RagamWarta.com – Pengadilan Negeri Trenggalek kembali menjatuhkan vonis Masduki dan Faisol, pemilik pondok pesantren di Kecamatan Karangan dalam perkara lanjutan kasus pencabulan terhadap anak.
Dalam sidang putusan yang digelar pada Kamis (23/4/2025) ini, Majelis Hakim menjatuhkan hukuman penjara selama dua tahun. Sehingga mereka berdua bakal menjalani akumulasi hukuman hingga 11 tahun penjara.
Juru Bicara PN Trenggalek, Marshias Mareapul Ginting menjelaskan bahwa putusan kali ini mempertimbangkan sejumlah hal yang memberatkan dan meringankan bagi para terdakwa.
“Perbuatan para terdakwa telah menimbulkan persepsi yang tidak baik terhadap dunia pendidikan yang berkaitan dengan agama. Selain itu, para terdakwa juga tidak mengakui perbuatannya sehingga tidak menunjukkan adanya penyesalan,” ujarnya.
Sementara itu, hal yang meringankan antara lain terdakwa sebelumnya telah dijatuhi pidana dalam perkara yang sama masing-masing selama sembilan tahun, serta denda sebesar Rp100 juta dengan ketentuan subsider enam bulan kurungan.
Selain itu, terdakwa juga dinilai sebagai tulang punggung keluarga dan bersikap kooperatif selama persidangan.
Dalam perkara yang baru diputus ini, terdapat sekitar empat korban anak. Kasus ini merupakan bagian yang berkaitan dengan perkara sebelumnya, namun baru dapat diproses oleh jaksa penuntut umum dalam sidang terpisah.

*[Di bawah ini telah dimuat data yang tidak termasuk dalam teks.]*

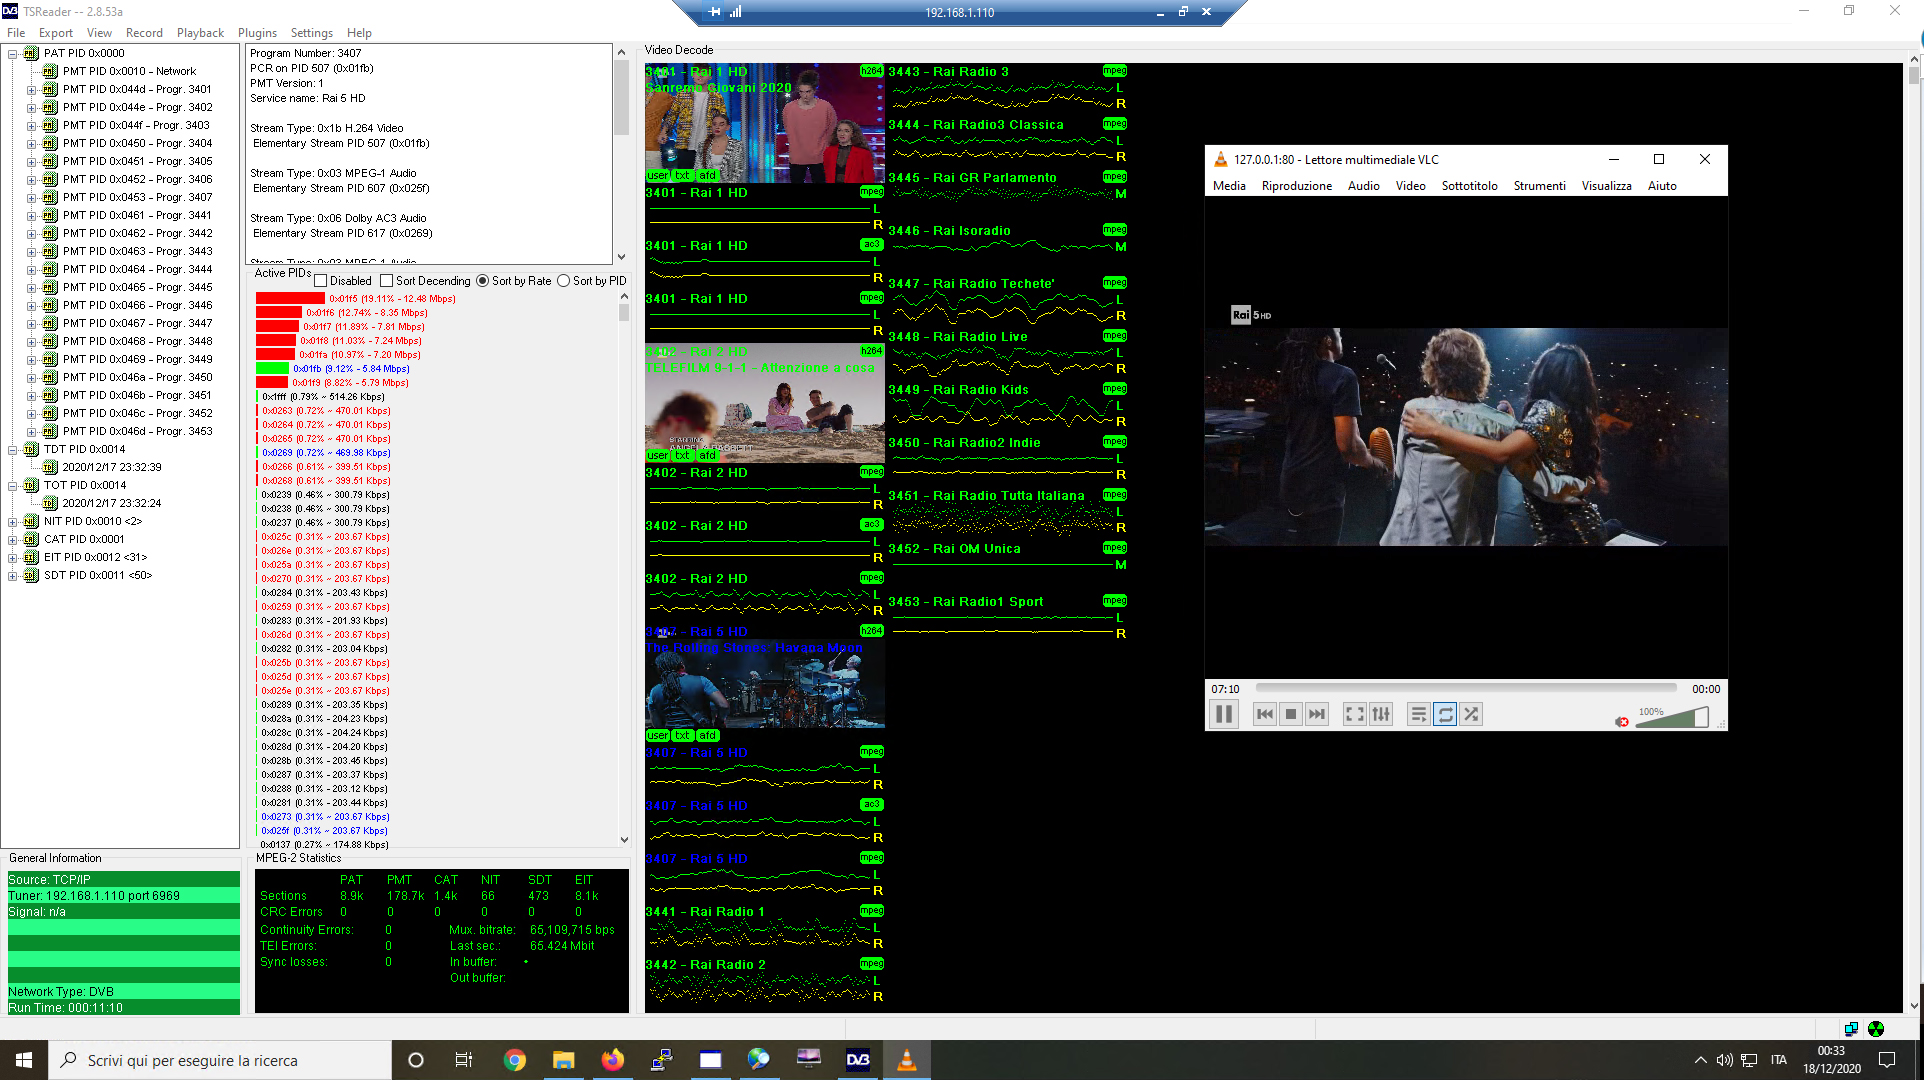The width and height of the screenshot is (1924, 1080).
Task: Show the VLC playlist
Action: (x=1418, y=714)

“Terkait upaya hukum, baik jaksa penuntut umum maupun penasihat hukum masih menyatakan pikir-pikir. Mereka diberi waktu tujuh hari untuk menentukan sikap,” jelasnya.
Akumulasi Vonis Masduki Capai 11 Tahun
Dengan adanya putusan terbaru ini, total hukuman yang harus dijalani Masduki dan Faisol menjadi 11 tahun penjara.
Sebelumnya, dalam perkara pertama yang telah berkekuatan hukum tetap, mereka telah divonis sembilan tahun penjara dengan denda Rp100 juta subsider enam bulan kurungan.
Perkara yang menjerat Masduki dan Faisol anaknya sendiri berkembang dari sejumlah laporan korban yang kemudian dipisah dalam beberapa berkas (splitsing).
“Dalam kasus yang baru diputus, jenis perkara masih sama, yakni pencabulan terhadap anak,” pungkas Jubir PN Trenggalek, Marshias Mareapul Ginting.